**Problem to solve**
Scan the records below for the line containing "stop [button] (556, 724)" and the line containing "Baby Blanket (207, 1849)". Copy both, plus every line between, exactly.

########

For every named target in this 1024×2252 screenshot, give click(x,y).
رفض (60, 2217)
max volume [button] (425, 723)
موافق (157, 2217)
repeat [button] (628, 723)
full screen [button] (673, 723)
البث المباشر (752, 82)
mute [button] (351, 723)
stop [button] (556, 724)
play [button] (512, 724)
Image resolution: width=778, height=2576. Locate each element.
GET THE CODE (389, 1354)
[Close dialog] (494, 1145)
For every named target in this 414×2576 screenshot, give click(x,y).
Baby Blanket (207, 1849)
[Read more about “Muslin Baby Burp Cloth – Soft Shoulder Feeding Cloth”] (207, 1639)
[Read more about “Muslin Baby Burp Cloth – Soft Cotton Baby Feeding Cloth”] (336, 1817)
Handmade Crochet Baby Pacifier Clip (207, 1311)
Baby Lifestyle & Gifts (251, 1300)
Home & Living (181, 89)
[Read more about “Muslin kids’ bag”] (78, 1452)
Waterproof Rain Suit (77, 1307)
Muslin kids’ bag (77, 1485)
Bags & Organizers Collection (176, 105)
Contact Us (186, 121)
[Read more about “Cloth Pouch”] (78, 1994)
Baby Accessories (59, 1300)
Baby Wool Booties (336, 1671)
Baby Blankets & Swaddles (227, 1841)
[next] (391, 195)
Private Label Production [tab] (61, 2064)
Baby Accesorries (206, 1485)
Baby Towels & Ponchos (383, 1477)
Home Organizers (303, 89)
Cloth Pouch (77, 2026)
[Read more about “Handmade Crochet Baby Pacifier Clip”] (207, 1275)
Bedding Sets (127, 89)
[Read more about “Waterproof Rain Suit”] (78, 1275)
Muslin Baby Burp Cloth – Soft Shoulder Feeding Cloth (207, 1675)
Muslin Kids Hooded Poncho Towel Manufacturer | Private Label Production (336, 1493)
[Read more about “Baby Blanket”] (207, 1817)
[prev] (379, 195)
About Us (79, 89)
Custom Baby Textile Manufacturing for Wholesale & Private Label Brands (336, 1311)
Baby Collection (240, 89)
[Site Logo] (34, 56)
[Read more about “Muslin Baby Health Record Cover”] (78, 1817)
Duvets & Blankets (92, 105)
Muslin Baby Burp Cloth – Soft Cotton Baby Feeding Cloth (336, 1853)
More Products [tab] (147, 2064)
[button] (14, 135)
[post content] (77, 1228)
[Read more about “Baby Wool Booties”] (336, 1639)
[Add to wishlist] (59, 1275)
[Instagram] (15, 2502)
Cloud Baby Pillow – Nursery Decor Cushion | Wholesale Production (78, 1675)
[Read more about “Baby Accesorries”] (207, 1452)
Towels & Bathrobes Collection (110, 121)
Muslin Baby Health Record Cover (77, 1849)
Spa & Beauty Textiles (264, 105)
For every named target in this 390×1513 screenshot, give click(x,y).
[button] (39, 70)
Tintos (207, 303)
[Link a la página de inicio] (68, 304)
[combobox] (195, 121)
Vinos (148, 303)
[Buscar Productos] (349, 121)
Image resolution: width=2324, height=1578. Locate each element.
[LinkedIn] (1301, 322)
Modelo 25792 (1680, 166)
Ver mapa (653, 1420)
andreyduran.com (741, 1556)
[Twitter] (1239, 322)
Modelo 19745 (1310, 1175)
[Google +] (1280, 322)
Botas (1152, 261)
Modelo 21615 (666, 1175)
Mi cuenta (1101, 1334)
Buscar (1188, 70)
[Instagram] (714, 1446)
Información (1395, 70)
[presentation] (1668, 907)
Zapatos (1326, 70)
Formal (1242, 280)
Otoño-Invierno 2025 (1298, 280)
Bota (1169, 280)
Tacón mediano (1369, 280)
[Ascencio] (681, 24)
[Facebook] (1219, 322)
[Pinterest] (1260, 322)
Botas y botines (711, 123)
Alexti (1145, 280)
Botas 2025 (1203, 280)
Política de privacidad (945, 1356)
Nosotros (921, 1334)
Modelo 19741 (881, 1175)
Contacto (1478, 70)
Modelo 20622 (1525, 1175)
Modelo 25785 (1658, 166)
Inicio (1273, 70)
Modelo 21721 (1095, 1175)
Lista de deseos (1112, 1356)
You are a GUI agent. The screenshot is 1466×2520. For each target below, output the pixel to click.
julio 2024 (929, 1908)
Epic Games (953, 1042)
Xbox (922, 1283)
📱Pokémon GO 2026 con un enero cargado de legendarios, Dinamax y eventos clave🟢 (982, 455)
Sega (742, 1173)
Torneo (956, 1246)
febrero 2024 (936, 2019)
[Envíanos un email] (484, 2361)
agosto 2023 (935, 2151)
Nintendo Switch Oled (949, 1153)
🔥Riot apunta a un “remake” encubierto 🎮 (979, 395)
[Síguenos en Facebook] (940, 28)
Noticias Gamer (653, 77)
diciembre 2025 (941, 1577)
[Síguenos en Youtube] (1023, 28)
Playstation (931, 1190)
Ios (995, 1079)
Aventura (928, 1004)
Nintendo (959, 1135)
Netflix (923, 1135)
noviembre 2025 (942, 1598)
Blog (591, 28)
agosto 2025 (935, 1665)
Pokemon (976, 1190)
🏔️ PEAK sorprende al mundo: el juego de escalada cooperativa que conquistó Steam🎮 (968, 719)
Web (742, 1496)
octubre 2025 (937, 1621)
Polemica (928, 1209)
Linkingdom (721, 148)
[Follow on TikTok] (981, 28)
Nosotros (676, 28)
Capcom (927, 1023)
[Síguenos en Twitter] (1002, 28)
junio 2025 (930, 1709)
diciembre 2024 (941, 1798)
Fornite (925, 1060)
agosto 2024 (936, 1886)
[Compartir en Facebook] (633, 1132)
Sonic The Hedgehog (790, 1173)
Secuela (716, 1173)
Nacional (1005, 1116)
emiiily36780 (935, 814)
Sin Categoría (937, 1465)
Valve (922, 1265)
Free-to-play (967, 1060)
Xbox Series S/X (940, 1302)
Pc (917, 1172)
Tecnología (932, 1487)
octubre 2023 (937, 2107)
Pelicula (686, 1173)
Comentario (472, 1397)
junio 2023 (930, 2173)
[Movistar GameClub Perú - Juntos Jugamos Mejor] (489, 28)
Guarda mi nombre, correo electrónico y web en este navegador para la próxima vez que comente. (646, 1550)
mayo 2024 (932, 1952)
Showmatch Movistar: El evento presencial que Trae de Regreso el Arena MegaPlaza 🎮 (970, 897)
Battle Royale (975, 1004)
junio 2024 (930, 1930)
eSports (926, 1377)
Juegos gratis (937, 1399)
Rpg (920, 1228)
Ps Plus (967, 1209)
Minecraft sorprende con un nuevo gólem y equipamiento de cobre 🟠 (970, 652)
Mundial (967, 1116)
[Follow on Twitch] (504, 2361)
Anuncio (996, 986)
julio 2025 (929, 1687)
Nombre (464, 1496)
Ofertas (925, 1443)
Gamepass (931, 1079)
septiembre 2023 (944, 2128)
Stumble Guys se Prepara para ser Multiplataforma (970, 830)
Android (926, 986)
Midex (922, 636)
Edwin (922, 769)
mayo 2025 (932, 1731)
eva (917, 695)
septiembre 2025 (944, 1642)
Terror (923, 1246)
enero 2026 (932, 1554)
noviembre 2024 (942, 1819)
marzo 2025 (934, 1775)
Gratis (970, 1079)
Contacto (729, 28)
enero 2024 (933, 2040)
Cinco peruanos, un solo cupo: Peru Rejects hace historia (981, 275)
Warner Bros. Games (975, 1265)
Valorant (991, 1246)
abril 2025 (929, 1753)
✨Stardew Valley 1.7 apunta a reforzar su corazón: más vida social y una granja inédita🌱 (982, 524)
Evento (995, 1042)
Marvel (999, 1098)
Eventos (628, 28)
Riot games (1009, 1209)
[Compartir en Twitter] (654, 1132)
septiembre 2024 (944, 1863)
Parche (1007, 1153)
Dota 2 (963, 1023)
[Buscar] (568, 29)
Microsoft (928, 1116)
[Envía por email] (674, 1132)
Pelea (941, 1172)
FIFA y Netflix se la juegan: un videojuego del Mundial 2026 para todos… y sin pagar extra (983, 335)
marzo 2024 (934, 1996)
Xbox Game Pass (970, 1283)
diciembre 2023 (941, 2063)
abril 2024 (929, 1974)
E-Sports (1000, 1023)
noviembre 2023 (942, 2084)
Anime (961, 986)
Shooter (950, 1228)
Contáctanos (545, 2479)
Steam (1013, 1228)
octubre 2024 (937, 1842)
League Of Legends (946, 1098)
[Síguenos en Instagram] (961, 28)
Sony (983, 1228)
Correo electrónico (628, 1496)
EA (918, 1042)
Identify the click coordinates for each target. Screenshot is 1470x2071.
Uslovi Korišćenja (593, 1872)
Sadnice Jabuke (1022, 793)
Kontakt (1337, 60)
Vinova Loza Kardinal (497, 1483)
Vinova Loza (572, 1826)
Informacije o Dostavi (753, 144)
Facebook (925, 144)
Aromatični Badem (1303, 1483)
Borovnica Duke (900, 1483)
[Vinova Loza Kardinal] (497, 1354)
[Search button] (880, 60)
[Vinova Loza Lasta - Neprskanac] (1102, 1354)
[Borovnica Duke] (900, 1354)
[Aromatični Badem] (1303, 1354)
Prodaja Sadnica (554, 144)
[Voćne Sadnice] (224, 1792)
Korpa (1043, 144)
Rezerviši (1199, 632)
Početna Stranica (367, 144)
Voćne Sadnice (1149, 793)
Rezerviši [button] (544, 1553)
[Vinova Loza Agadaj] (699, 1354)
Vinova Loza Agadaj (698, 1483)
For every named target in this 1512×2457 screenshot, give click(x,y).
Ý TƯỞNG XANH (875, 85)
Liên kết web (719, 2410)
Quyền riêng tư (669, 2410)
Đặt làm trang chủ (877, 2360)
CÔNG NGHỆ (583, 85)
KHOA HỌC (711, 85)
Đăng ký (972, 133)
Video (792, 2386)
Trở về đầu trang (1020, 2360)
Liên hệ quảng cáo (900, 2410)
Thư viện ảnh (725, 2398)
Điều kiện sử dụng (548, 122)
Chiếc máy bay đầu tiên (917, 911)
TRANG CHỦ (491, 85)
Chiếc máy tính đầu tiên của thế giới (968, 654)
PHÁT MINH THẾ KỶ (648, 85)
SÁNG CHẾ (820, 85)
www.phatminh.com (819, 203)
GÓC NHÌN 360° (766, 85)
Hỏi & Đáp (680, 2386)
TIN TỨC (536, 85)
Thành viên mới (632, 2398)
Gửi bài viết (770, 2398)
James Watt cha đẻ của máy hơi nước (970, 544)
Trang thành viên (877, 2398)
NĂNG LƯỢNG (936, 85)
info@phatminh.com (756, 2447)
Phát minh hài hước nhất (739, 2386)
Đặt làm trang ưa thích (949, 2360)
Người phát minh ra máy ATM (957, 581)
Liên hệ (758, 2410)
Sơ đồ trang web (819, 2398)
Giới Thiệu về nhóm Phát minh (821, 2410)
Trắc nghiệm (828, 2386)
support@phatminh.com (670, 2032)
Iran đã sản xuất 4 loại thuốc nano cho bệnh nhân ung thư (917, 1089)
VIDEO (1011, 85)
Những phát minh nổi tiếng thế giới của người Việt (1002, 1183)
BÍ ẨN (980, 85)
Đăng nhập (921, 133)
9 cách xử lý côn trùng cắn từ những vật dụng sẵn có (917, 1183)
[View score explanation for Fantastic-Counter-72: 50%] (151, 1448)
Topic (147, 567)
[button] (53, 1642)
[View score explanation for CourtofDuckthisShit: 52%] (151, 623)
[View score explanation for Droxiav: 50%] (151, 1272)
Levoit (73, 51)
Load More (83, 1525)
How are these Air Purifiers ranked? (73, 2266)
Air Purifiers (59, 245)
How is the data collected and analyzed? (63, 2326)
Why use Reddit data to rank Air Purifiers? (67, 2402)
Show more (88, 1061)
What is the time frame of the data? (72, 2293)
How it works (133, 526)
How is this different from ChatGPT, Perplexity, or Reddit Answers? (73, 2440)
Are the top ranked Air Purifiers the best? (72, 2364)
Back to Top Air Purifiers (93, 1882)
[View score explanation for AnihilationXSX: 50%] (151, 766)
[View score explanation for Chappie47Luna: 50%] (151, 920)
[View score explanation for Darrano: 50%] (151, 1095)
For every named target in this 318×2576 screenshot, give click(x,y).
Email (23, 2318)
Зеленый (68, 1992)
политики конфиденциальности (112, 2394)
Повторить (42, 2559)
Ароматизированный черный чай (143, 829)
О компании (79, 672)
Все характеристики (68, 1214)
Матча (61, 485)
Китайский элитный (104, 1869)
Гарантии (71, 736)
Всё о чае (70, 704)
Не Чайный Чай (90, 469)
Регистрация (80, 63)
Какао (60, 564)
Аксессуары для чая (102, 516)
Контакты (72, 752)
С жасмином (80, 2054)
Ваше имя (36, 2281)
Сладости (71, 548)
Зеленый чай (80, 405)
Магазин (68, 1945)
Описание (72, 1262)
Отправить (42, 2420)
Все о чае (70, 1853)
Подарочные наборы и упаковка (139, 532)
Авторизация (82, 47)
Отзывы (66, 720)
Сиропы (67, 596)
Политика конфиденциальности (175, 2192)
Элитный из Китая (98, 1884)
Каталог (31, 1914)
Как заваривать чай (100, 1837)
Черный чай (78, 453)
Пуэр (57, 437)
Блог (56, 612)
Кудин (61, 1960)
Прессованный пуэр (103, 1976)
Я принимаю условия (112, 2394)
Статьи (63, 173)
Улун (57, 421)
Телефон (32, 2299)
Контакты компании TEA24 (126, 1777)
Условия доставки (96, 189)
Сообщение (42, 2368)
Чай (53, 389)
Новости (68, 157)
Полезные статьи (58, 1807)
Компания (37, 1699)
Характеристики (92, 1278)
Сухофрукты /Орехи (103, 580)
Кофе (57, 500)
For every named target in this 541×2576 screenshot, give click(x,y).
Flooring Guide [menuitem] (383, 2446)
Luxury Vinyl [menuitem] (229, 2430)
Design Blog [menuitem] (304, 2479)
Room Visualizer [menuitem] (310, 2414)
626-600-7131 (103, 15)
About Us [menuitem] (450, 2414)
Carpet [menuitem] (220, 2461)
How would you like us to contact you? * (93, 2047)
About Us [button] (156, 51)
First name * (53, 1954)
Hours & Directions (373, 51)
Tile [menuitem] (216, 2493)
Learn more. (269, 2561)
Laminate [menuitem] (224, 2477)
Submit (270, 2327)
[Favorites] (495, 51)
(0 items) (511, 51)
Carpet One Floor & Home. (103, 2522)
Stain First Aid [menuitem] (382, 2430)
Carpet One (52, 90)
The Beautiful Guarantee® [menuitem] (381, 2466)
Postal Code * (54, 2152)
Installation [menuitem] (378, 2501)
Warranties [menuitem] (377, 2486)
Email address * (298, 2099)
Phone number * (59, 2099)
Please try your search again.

########

**Expected answer**
stop [button] (556, 724)
play [button] (512, 724)
Image resolution: width=778, height=2576. Locate each element.
GET THE CODE (389, 1354)
[Close dialog] (494, 1145)
For every named target in this 414×2576 screenshot, give click(x,y).
Baby Blanket (207, 1849)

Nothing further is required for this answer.